= DATA EXCERPTS =
--------------------------------

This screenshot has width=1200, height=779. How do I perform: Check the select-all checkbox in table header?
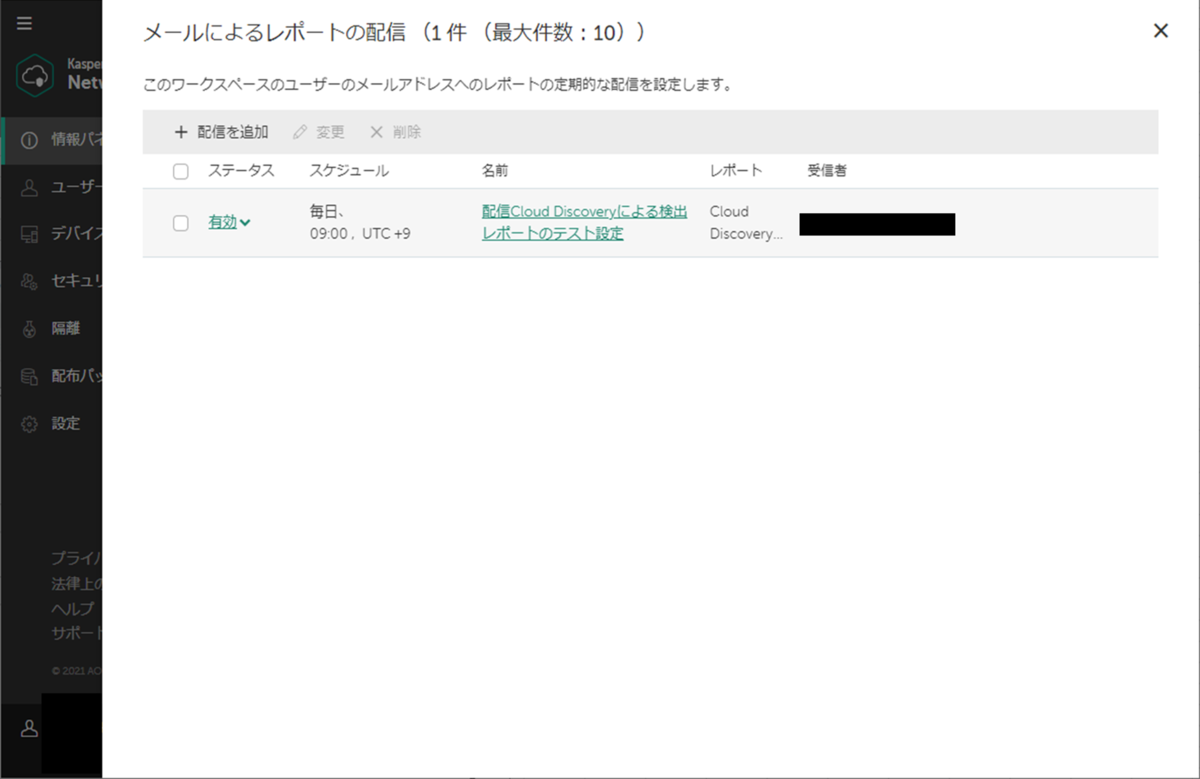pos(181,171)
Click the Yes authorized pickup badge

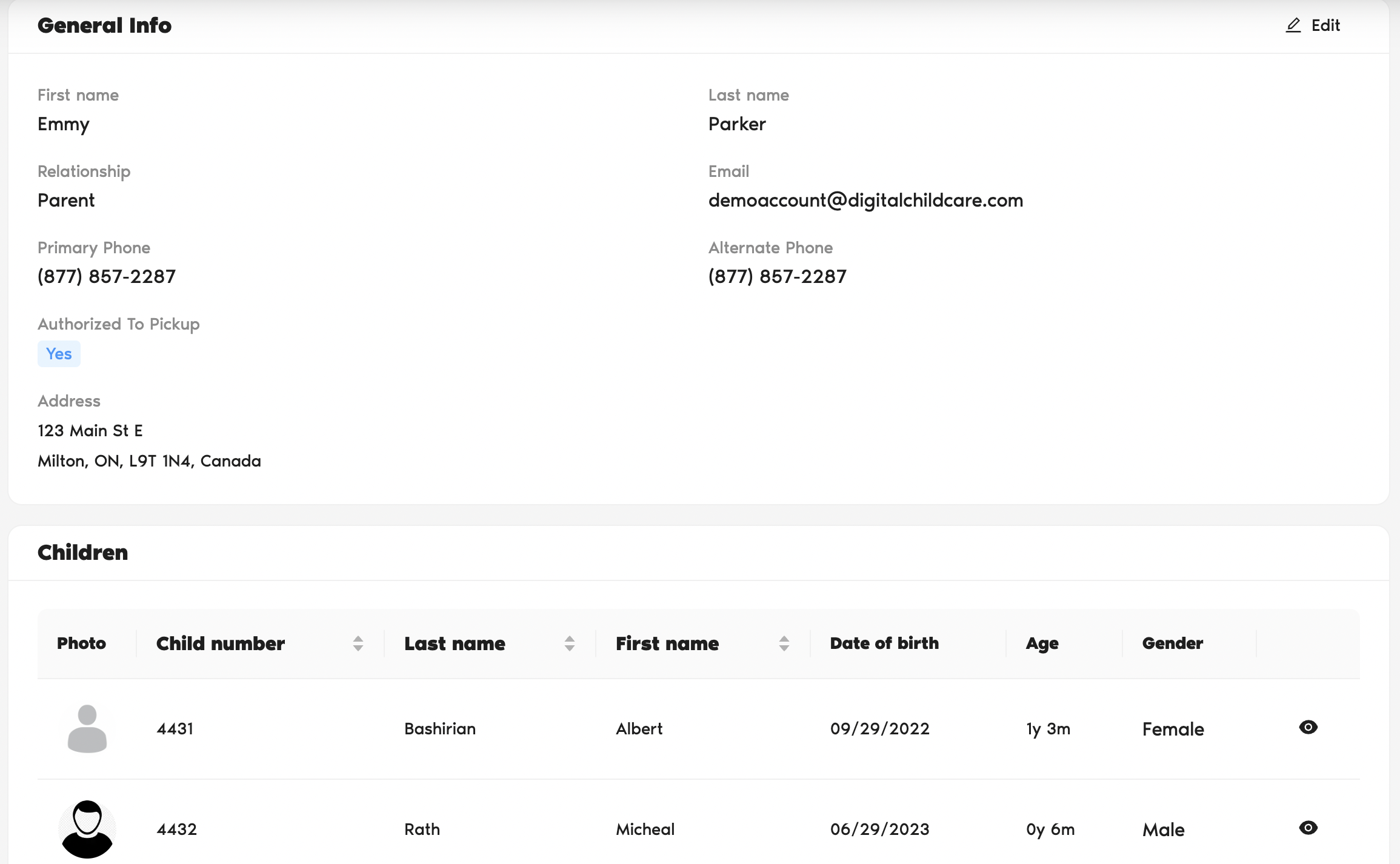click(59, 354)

--------------------------------

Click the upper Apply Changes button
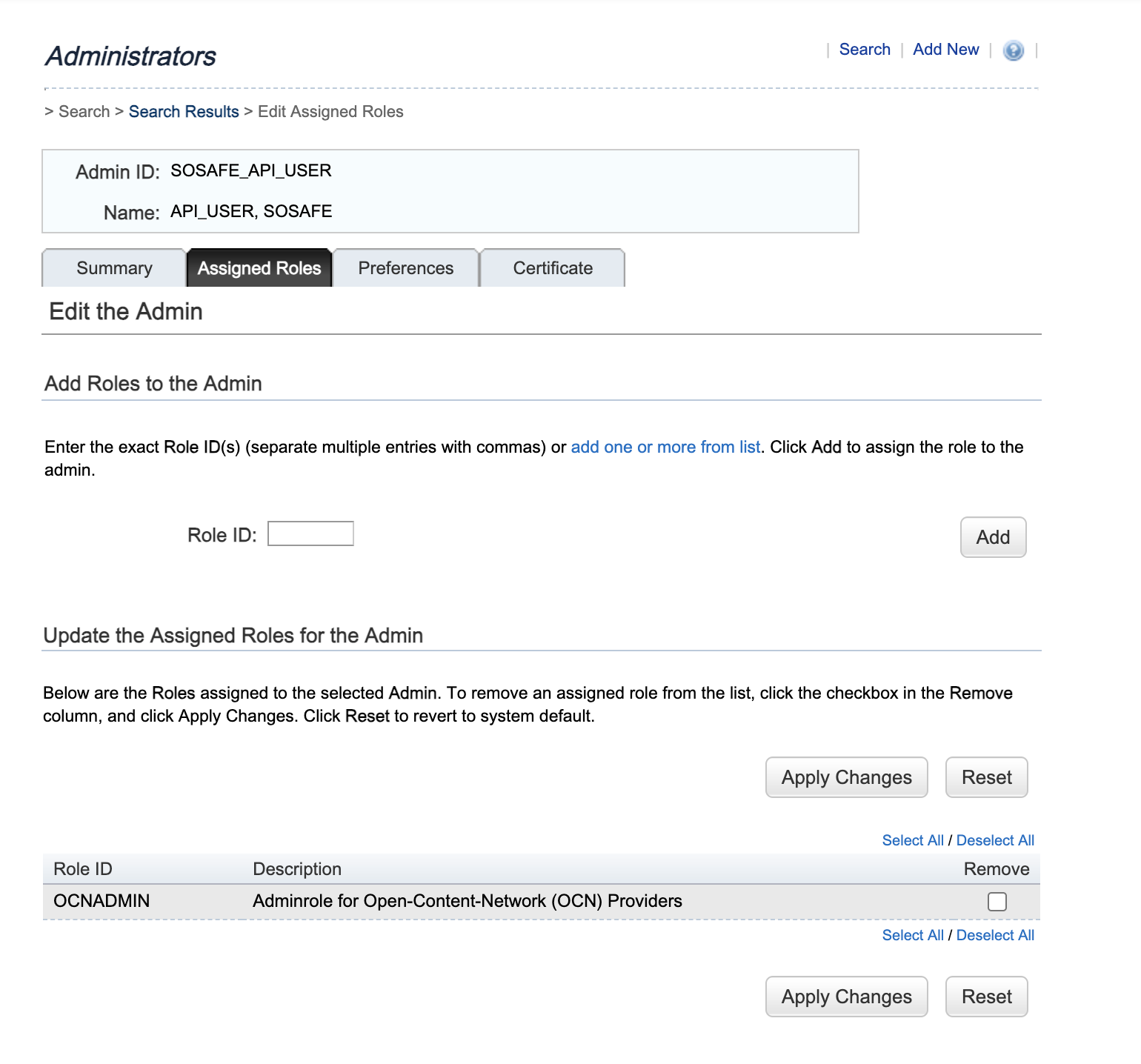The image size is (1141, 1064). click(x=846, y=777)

--------------------------------

= WHAT IS EXPECTED =
Transcribe the data word for word, starting with the line that contains "This screenshot has" and ending with the line that contains "click(59, 354)", both included. Leave the pictures out of your answer.

= WORKED SOLUTION =
This screenshot has width=1200, height=779. How do I perform: Check the select-all checkbox in table header?
pos(181,171)
Click the Yes authorized pickup badge

click(59, 354)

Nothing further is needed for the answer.